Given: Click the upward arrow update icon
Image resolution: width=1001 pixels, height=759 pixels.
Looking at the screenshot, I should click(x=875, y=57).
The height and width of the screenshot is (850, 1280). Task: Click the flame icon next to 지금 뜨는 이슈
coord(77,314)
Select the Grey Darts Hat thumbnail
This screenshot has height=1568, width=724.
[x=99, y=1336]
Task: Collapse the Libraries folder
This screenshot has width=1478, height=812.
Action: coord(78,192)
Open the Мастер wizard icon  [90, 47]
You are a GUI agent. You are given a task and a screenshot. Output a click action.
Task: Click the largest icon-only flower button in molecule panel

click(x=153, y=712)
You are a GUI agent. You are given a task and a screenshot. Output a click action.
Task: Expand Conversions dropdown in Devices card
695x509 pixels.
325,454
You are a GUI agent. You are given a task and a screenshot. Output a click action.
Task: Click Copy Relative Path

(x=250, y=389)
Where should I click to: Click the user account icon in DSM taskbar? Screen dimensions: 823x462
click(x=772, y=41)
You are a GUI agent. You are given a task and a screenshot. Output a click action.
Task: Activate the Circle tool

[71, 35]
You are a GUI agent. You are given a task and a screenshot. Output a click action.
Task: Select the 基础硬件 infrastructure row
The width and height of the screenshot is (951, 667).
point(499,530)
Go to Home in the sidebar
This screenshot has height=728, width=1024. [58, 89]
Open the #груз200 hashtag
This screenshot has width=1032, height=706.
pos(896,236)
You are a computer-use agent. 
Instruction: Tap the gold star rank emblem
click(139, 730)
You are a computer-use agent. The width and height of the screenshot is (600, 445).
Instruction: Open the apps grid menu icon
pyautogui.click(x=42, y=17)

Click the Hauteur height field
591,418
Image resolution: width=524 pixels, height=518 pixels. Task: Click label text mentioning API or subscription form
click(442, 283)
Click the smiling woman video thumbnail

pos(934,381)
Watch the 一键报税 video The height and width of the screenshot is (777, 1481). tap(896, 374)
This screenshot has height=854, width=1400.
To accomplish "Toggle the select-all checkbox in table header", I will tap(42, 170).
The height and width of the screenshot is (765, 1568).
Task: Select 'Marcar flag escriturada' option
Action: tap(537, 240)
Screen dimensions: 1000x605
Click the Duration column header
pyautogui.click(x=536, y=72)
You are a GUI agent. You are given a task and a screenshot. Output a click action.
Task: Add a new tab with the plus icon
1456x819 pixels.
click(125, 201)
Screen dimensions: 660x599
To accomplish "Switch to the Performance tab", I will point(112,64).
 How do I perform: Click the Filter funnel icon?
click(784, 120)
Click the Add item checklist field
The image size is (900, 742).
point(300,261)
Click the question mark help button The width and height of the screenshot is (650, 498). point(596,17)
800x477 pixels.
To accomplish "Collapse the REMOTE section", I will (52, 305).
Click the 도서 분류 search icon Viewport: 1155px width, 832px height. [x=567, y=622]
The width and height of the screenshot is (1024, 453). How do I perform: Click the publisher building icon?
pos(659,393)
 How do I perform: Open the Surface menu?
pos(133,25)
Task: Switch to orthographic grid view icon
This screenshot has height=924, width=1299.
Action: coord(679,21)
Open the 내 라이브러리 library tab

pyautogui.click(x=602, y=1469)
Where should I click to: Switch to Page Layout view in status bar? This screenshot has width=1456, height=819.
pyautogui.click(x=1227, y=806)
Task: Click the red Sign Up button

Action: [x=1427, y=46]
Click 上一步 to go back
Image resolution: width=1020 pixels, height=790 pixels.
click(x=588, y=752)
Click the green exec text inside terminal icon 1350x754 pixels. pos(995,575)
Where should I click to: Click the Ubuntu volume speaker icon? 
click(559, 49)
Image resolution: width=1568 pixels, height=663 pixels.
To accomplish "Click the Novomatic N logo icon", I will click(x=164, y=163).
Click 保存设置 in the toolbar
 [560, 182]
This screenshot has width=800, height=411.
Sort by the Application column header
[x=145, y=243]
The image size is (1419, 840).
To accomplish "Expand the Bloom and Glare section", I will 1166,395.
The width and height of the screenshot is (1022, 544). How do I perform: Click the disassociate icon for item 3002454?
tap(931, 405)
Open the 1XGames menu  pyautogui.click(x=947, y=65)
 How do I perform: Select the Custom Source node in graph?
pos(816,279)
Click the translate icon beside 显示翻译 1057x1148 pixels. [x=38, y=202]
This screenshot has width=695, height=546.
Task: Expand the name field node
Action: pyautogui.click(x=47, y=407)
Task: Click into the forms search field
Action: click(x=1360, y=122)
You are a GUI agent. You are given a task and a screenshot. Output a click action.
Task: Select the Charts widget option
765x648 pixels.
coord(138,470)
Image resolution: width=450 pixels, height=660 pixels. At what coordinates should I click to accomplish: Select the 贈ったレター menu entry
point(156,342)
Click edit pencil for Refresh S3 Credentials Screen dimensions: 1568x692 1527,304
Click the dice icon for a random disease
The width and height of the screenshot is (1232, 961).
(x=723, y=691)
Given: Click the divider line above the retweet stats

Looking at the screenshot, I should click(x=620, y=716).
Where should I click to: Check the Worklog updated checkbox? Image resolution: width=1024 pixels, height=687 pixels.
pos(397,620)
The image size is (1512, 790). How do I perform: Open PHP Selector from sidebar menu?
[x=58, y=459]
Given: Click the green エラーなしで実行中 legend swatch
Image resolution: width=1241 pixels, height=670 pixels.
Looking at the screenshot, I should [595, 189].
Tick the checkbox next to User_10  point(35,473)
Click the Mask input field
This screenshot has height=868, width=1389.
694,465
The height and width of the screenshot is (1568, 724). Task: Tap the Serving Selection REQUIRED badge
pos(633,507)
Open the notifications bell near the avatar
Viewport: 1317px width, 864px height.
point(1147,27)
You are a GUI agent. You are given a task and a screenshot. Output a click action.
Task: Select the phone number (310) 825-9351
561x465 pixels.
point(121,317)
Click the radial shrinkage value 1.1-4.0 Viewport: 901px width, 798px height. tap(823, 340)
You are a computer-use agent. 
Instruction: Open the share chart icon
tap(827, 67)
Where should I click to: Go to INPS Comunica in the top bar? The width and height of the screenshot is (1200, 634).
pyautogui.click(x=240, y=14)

• • • •

→ Exercise
Reproduce all of the material above line for line, without altering any character.

→ Task response
Given: Click the upward arrow update icon
Image resolution: width=1001 pixels, height=759 pixels.
Looking at the screenshot, I should click(x=875, y=57).
The height and width of the screenshot is (850, 1280). Task: Click the flame icon next to 지금 뜨는 이슈
coord(77,314)
Select the Grey Darts Hat thumbnail
This screenshot has height=1568, width=724.
[x=99, y=1336]
Task: Collapse the Libraries folder
This screenshot has width=1478, height=812.
Action: coord(78,192)
Open the Мастер wizard icon  [90, 47]
You are a GUI agent. You are given a task and a screenshot. Output a click action.
Task: Click the largest icon-only flower button in molecule panel

click(x=153, y=712)
You are a GUI agent. You are given a task and a screenshot. Output a click action.
Task: Expand Conversions dropdown in Devices card
695x509 pixels.
325,454
You are a GUI agent. You are given a task and a screenshot. Output a click action.
Task: Click Copy Relative Path

(x=250, y=389)
Where should I click to: Click the user account icon in DSM taskbar? Screen dimensions: 823x462
click(x=772, y=41)
You are a GUI agent. You are given a task and a screenshot. Output a click action.
Task: Activate the Circle tool

[71, 35]
You are a GUI agent. You are given a task and a screenshot. Output a click action.
Task: Select the 基础硬件 infrastructure row
The width and height of the screenshot is (951, 667).
point(499,530)
Go to Home in the sidebar
This screenshot has height=728, width=1024. [58, 89]
Open the #груз200 hashtag
This screenshot has width=1032, height=706.
pos(896,236)
You are a computer-use agent. 
Instruction: Tap the gold star rank emblem
click(139, 730)
You are a computer-use agent. The width and height of the screenshot is (600, 445).
Instruction: Open the apps grid menu icon
pyautogui.click(x=42, y=17)

Click the Hauteur height field
591,418
Image resolution: width=524 pixels, height=518 pixels. Task: Click label text mentioning API or subscription form
click(442, 283)
Click the smiling woman video thumbnail

pos(934,381)
Watch the 一键报税 video The height and width of the screenshot is (777, 1481). tap(896, 374)
This screenshot has height=854, width=1400.
To accomplish "Toggle the select-all checkbox in table header", I will tap(42, 170).
The height and width of the screenshot is (765, 1568).
Task: Select 'Marcar flag escriturada' option
Action: tap(537, 240)
Screen dimensions: 1000x605
Click the Duration column header
pyautogui.click(x=536, y=72)
You are a GUI agent. You are given a task and a screenshot. Output a click action.
Task: Add a new tab with the plus icon
1456x819 pixels.
click(125, 201)
Screen dimensions: 660x599
To accomplish "Switch to the Performance tab", I will point(112,64).
 How do I perform: Click the Filter funnel icon?
click(784, 120)
Click the Add item checklist field
The image size is (900, 742).
point(300,261)
Click the question mark help button The width and height of the screenshot is (650, 498). point(596,17)
800x477 pixels.
To accomplish "Collapse the REMOTE section", I will (52, 305).
Click the 도서 분류 search icon Viewport: 1155px width, 832px height. [x=567, y=622]
The width and height of the screenshot is (1024, 453). How do I perform: Click the publisher building icon?
pos(659,393)
 How do I perform: Open the Surface menu?
pos(133,25)
Task: Switch to orthographic grid view icon
This screenshot has height=924, width=1299.
Action: coord(679,21)
Open the 내 라이브러리 library tab

pyautogui.click(x=602, y=1469)
Where should I click to: Switch to Page Layout view in status bar? This screenshot has width=1456, height=819.
pyautogui.click(x=1227, y=806)
Task: Click the red Sign Up button

Action: [x=1427, y=46]
Click 上一步 to go back
Image resolution: width=1020 pixels, height=790 pixels.
click(x=588, y=752)
Click the green exec text inside terminal icon 1350x754 pixels. pos(995,575)
Where should I click to: Click the Ubuntu volume speaker icon? 
click(559, 49)
Image resolution: width=1568 pixels, height=663 pixels.
To accomplish "Click the Novomatic N logo icon", I will click(x=164, y=163).
Click 保存设置 in the toolbar
 [560, 182]
This screenshot has width=800, height=411.
Sort by the Application column header
[x=145, y=243]
The image size is (1419, 840).
To accomplish "Expand the Bloom and Glare section", I will 1166,395.
The width and height of the screenshot is (1022, 544). How do I perform: Click the disassociate icon for item 3002454?
tap(931, 405)
Open the 1XGames menu  pyautogui.click(x=947, y=65)
 How do I perform: Select the Custom Source node in graph?
pos(816,279)
Click the translate icon beside 显示翻译 1057x1148 pixels. [x=38, y=202]
This screenshot has width=695, height=546.
Task: Expand the name field node
Action: pyautogui.click(x=47, y=407)
Task: Click into the forms search field
Action: click(x=1360, y=122)
You are a GUI agent. You are given a task and a screenshot. Output a click action.
Task: Select the Charts widget option
765x648 pixels.
coord(138,470)
Image resolution: width=450 pixels, height=660 pixels. At what coordinates should I click to accomplish: Select the 贈ったレター menu entry
point(156,342)
Click edit pencil for Refresh S3 Credentials Screen dimensions: 1568x692 1527,304
Click the dice icon for a random disease
The width and height of the screenshot is (1232, 961).
(x=723, y=691)
Given: Click the divider line above the retweet stats

Looking at the screenshot, I should click(x=620, y=716).
Where should I click to: Check the Worklog updated checkbox? Image resolution: width=1024 pixels, height=687 pixels.
pos(397,620)
The image size is (1512, 790). How do I perform: Open PHP Selector from sidebar menu?
[x=58, y=459]
Given: Click the green エラーなしで実行中 legend swatch
Image resolution: width=1241 pixels, height=670 pixels.
Looking at the screenshot, I should [595, 189].
Tick the checkbox next to User_10  point(35,473)
Click the Mask input field
This screenshot has height=868, width=1389.
694,465
The height and width of the screenshot is (1568, 724). Task: Tap the Serving Selection REQUIRED badge
pos(633,507)
Open the notifications bell near the avatar
Viewport: 1317px width, 864px height.
point(1147,27)
You are a GUI agent. You are given a task and a screenshot. Output a click action.
Task: Select the phone number (310) 825-9351
561x465 pixels.
point(121,317)
Click the radial shrinkage value 1.1-4.0 Viewport: 901px width, 798px height. tap(823, 340)
You are a computer-use agent. 
Instruction: Open the share chart icon
tap(827, 67)
Where should I click to: Go to INPS Comunica in the top bar? The width and height of the screenshot is (1200, 634).
pyautogui.click(x=240, y=14)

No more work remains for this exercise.